You asked —
“Why would G-d care what I eat or light or say?”
It’s a fair question, and notice the picture hiding inside it: a G-d far away in heaven, oddly micromanaging groceries. If that were the picture, the rules would be absurd. It isn’t the picture.
You met the real one on the Path: G-d wanted a dwelling in the lowest world — in physical, ordinary, Tuesday-afternoon life. Not despite its ordinariness. Because of it. Which flips your question inside out: the physical details aren’t beneath G-d’s interest. They’re the address G-d chose.

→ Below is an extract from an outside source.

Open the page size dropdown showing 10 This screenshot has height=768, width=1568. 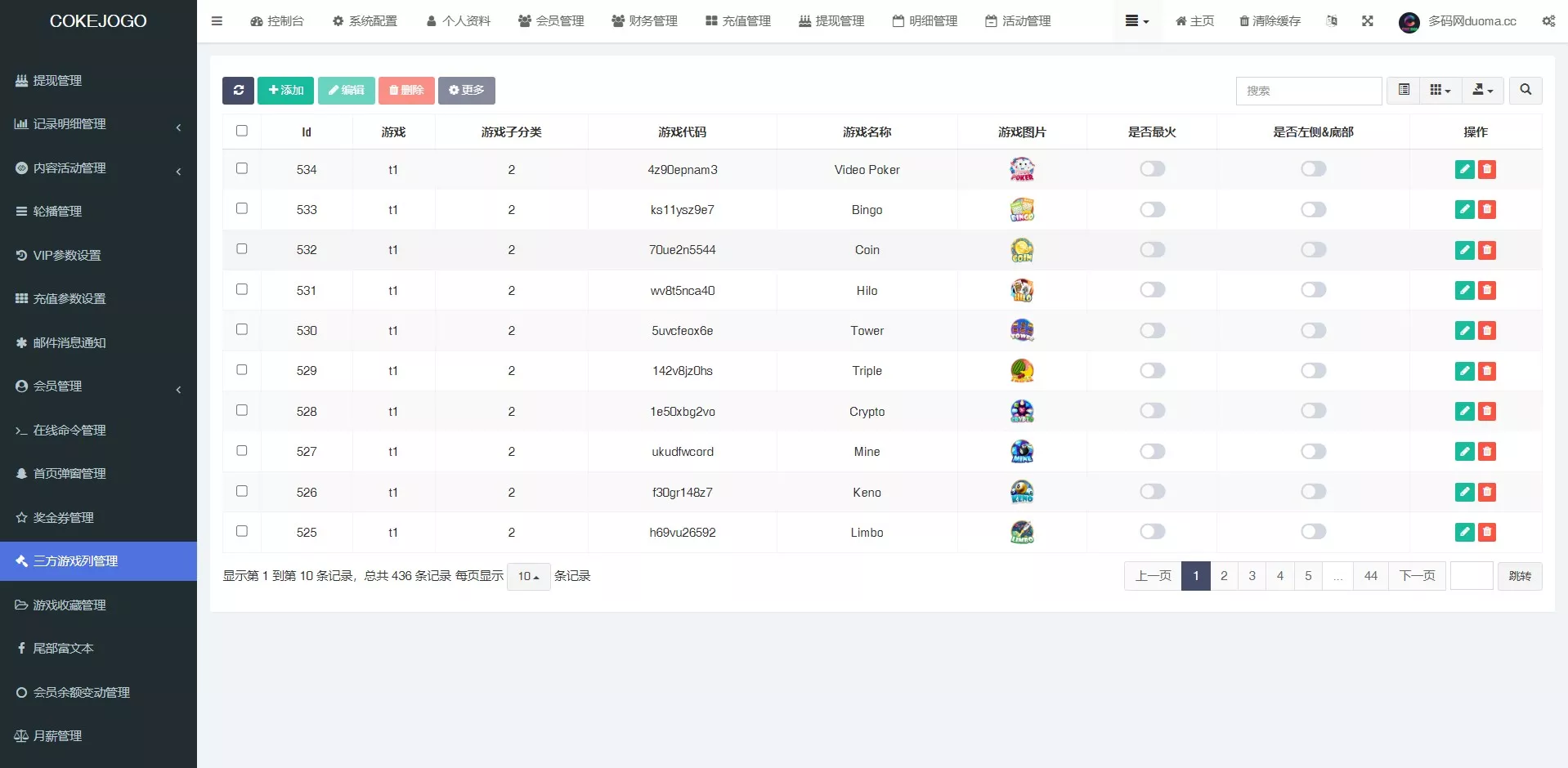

So a mitzvah involving food or candles or words isn’t a regulation — it’s a meeting place. The blessing before coffee doesn’t change the coffee; it changes the moment into an appointment. The candle Friday evening is physics plus fire plus wax — and a weekly rendezvous three thousand years running. Judaism is so physical on purpose: a religion of pure thoughts would leave your actual life — hands, kitchen, doorpost, dinner — out of the relationship. Yours wants all of it in.
There’s a Chassidic way of saying this that’s worth keeping: other traditions climb away from the world to find holiness. Judaism pulls holiness down into the world — through exactly the small physical acts you’re asking about. Every “why would G-d care about that?” has the same answer: because that is where you live. And you’re the one being met.